_Consignes de l'exercice_
**1.** D'après le texte sur la formation des racines, pourquoi les nouvelles racines doivent-elles traverser les couches de la racine primaire ? Répondez en une à trois phrases.
**2.** Indiquez si chacune des affirmations suivantes concorde avec le texte sur la formation des racines, en appuyant chaque réponse d'une citation exacte.
(a) La découverte a paru dans l'édition du 10 janvier 2014 de la revue « Science ».
(b) Les cellules de la racine mère augmentent leur volume pour laisser sortir les jeunes racines.
(c) Les racines secondaires se forment à l'extérieur de la racine primaire.
**3.** Prolongez le texte sur la formation des racines à partir de sa dernière phrase.

_Texte de lecture_
┄┄┄┄┄┄┄┄┄┄

Niko Geldner, professeur associé au Département de biologie moléculaire végétale (DBMV) de l'UNIL, et son équipe sont parvenus à révéler comment naissent les nouvelles racines en se frayant un chemin au travers des cellules de la racine mère. Malgré l'importante structure au niveau des racines de la plante leur conférant ainsi étanchéité et protection contre les pathogènes, les cellules de la racine mère sont capables de se déformer et de diminuer leur volume pour permettre la sortie des jeunes racines. Cette découverte étonnante est publiée dans l'édition du 10 janvier 2014 de "Science" et fait même la couverture de la prestigieuse revue scientifique.
Une naissance à hauts risques
Les plantes explorent le sol à la recherche de nutriments grâce à leurs racines. Pour ce faire, la racine primaire se ramifie en un grand nombre de racines secondaires. Ces nouvelles racines se forment à l'intérieur de la racine mère et doivent traverser les différentes couches constituant la racine primaire pour émerger.

┄┄┄┄┄┄┄┄┄┄

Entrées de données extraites

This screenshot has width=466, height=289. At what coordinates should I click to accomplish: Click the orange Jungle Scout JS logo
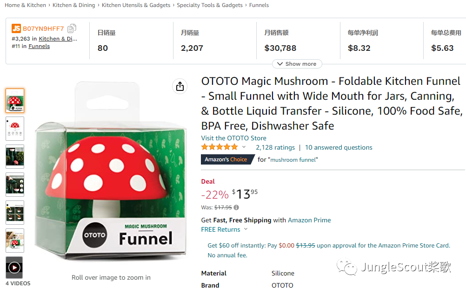pyautogui.click(x=16, y=28)
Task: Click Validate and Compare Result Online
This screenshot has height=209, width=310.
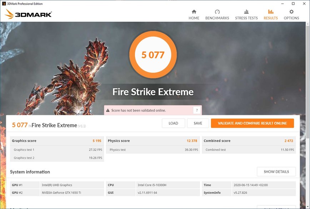Action: tap(253, 123)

┄┄┄┄┄┄┄┄┄┄

_Réponses attendues_
**1.** Les nouvelles racines doivent traverser les différentes couches de la racine primaire parce qu'elles se forment à l'intérieur de la racine mère. Elles doivent donc franchir ces couches pour émerger.

**2.**
(a) Oui : « est publiée dans l'édition du 10 janvier 2014 de "Science" ».
(b) Non : « sont capables de se déformer et de diminuer leur volume pour permettre la sortie des jeunes racines ».
(c) Non : « Ces nouvelles racines se forment à l'intérieur de la racine mère ».

**3.**
L'endoderme, la couche cellulaire profonde de la racine mère en contact direct avec la racine latérale naissante, est d'une importance capitale pour la plante. L'équipe du Prof. Niko Geldner a en effet découvert les protéines formant les «cadres de Caspary», sortes de micro-filets qui entourent l'endoderme et confèrent aux racines leur étanchéité, tout en les protégeant contre les pathogènes. Cette avancée a valu au professeur lausannois deux publications dans les prestigieuses revues Nature (mai 2011) et Cell (mars 2013). Le bon déroulement de la «naissance» d'une racine latérale est donc critique pour la plante. En effet, une simple ouverture des couches protectrices de la racine mère représente un «talon d'Achille» pour la plante face aux pathogènes.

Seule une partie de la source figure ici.